Australia's dominant phone company, Telstra Corp, will be $5 billion better off working with the government's new high-speed broadband network than competing against it, an independent expert said, paving the way for shareholder approval.

Telstra released the advice to shareholders ahead of a vote on October 18 on its plan to hand over its fixed-line assets to the government's $38 billion network, a cornerstone of one of the nation's biggest telecoms reforms.

Overall, the advantages of the proposal outweigh the disadvantages. Accordingly, in Grant Samuel's opinion, the proposal is in the best interests of Telstra and its shareholders, independent expert Grant Samuel said.

The only alternative for Telstra would be to compete against the $38 billion network, which would require the firm to step up investment in its own networks and face losing access to new digital spectrum, as threatened by the government.

The endorsement came two days after Australia's competition regulator spooked the market by calling for changes in the terms of Telstra's plan to hand over its fixed-line assets to NBN Co, the state-owned company that will build and run the new network.

Telstra shares rose 1.3 percent to A$3.07, outpacing the broader market and recouping the week's losses as investors felt Telstra would be able to meet the concerns of the Australian Competition and Consumer Commission (ACCC).

The fact that they've put this out and they're still trying to stick to a timetable is a positive, said Sondal Benson, an analyst at BT Investment Management.

It also probably highlights the issue with the ACCC is not a major hurdle.

Shareholders have been waiting to vote for the company's plan to separate its fixed-line assets, looking to end two years of uncertainty that sent its shares to record lows sparked by the Labor government's shake-up of the industry.

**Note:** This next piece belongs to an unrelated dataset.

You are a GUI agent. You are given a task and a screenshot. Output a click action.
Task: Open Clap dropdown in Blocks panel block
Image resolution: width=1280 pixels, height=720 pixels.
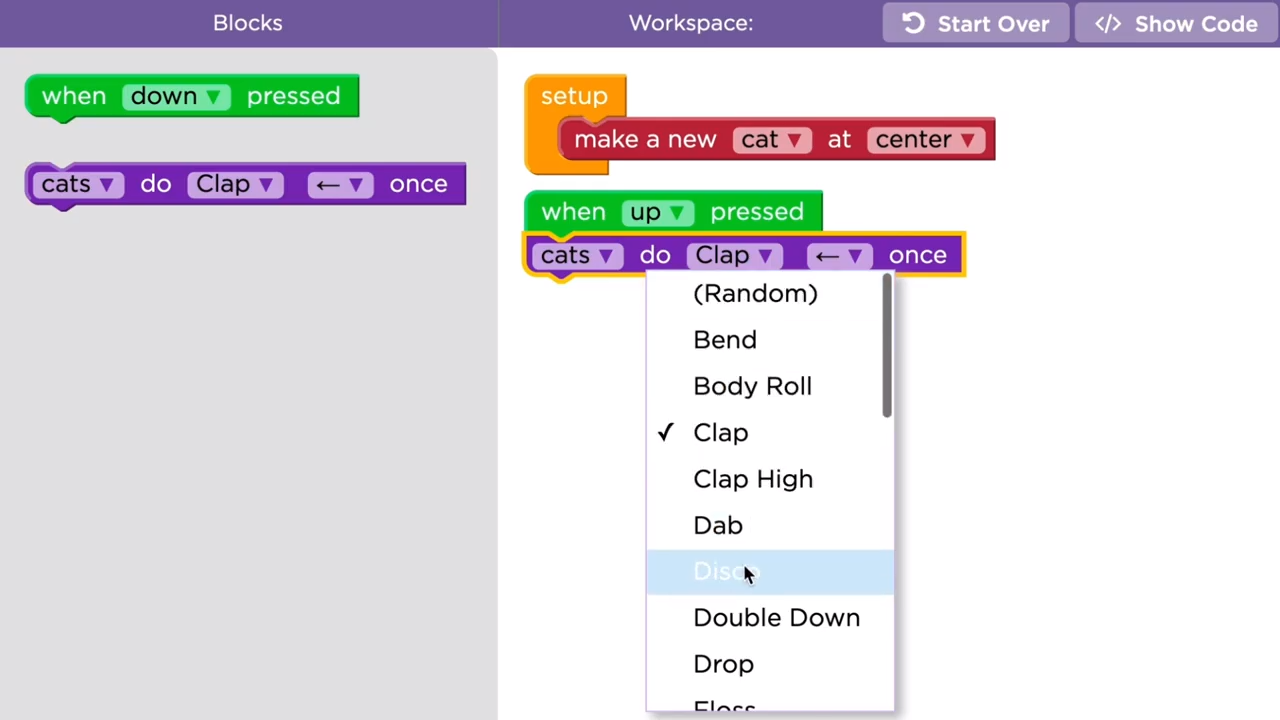tap(235, 185)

The majority of the market seems to be in favor of the deal. In fact, you could argue the share price has performed better the more certain the deal has become, said Michael Maughan, an analyst at Tyndall Investment Management, which owns Telstra shares.

The broadband network aims to wire up the entire country to high-speed services and provide a neutral platform on which rival firms, including Telstra, can compete for customers.

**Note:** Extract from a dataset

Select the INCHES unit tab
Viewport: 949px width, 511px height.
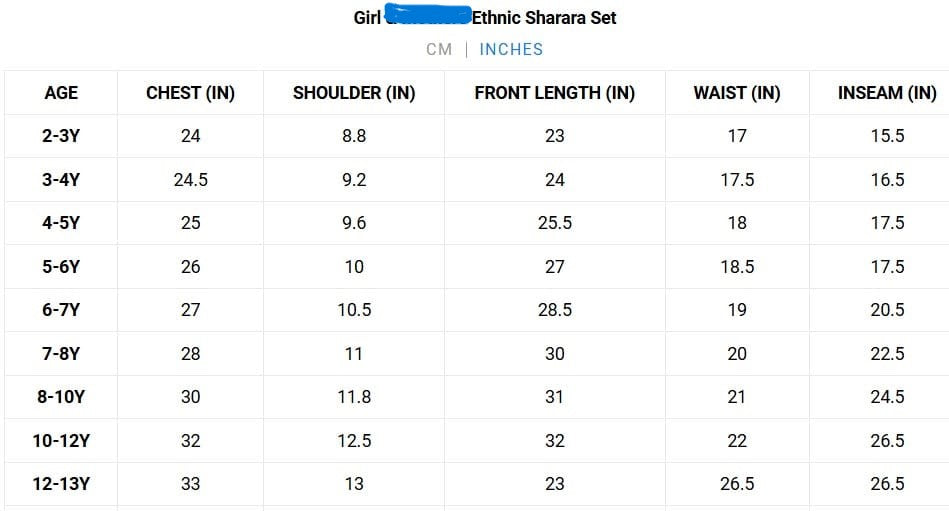511,49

Shareholder approval is one of the last key hurdles to Telstra giving up its fixed-line assets, including ducts and access to exchanges, to NBN Co.

Telstra Chief Executive David Thodey said the board was unanimous in advising shareholders to back the plan.

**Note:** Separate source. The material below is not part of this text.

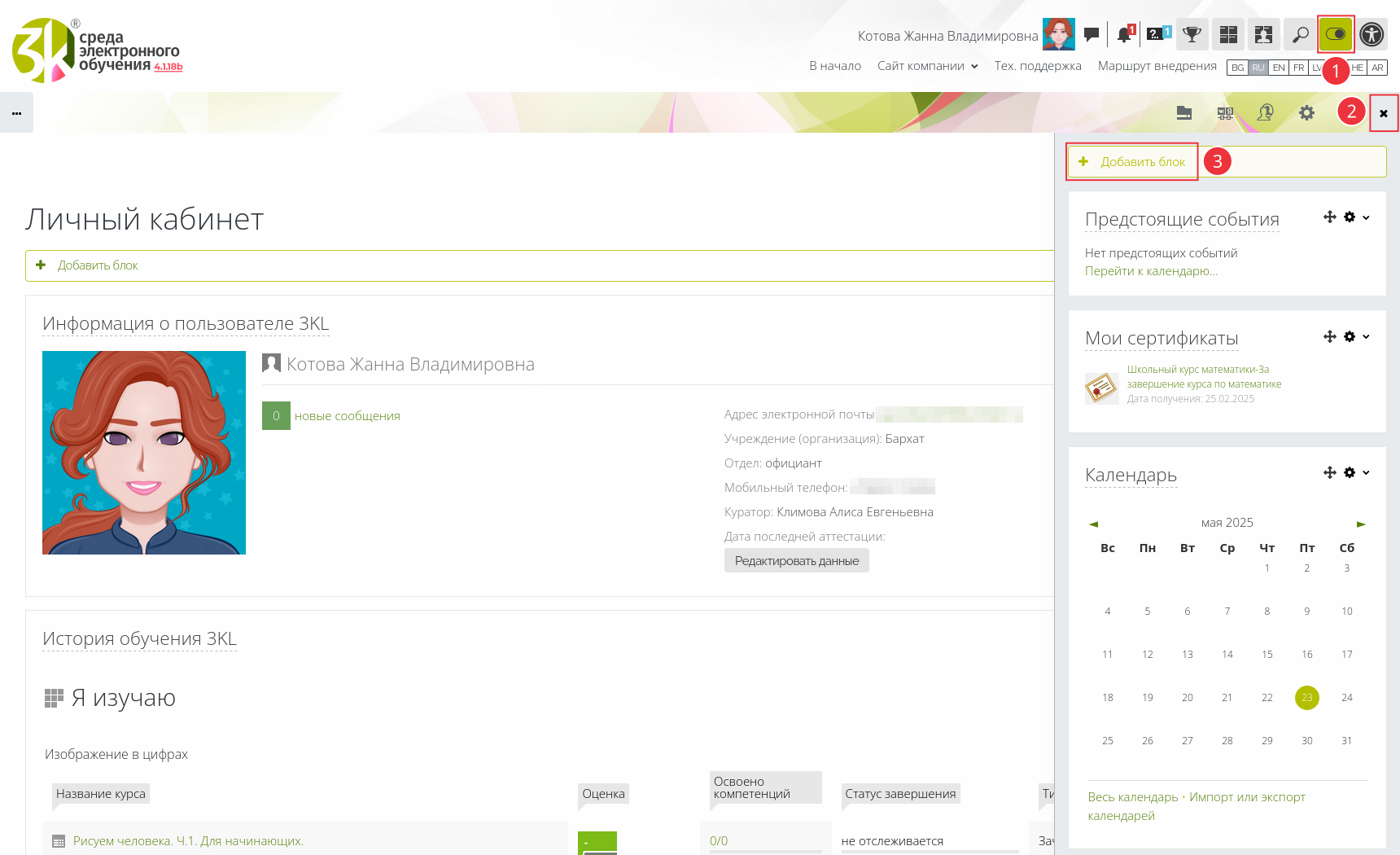Click the user avatar photo in profile block
Image resolution: width=1400 pixels, height=855 pixels.
[144, 453]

We think it is the better overall financial outcome. It does give us a more stable regulatory environment and greater strategic flexibility going forward, he told analysts and reporters.

Grant Samuel valued the payments Telstra would receive from the government for its infrastructure assets at A$12.8 billion ($13.7 billion), above the A$11 billion estimated by Telstra.

It estimated Telstra would save A$3.5 billion by not having to invest in its own networks to compete against the broadband network, while it would lose A$11.6 billion in cashflows.

Altogether, the company would be A$4.7 billion better off by cooperating with NBN Co than competing against it.

Grant Samuel considered the implications of the broadband network failing or being abandoned, and concluded that Telstra would also be better off under this scenario than one where it chose to compete with a successful broadband network.

The conservative opposition, currently favored to win the next election due in 2013, are against building the broadband network.

Rival Singapore Telecommunications' Australian arm Optus also is handing over assets to NBN Co under a plan that needs approval from the competition regulator.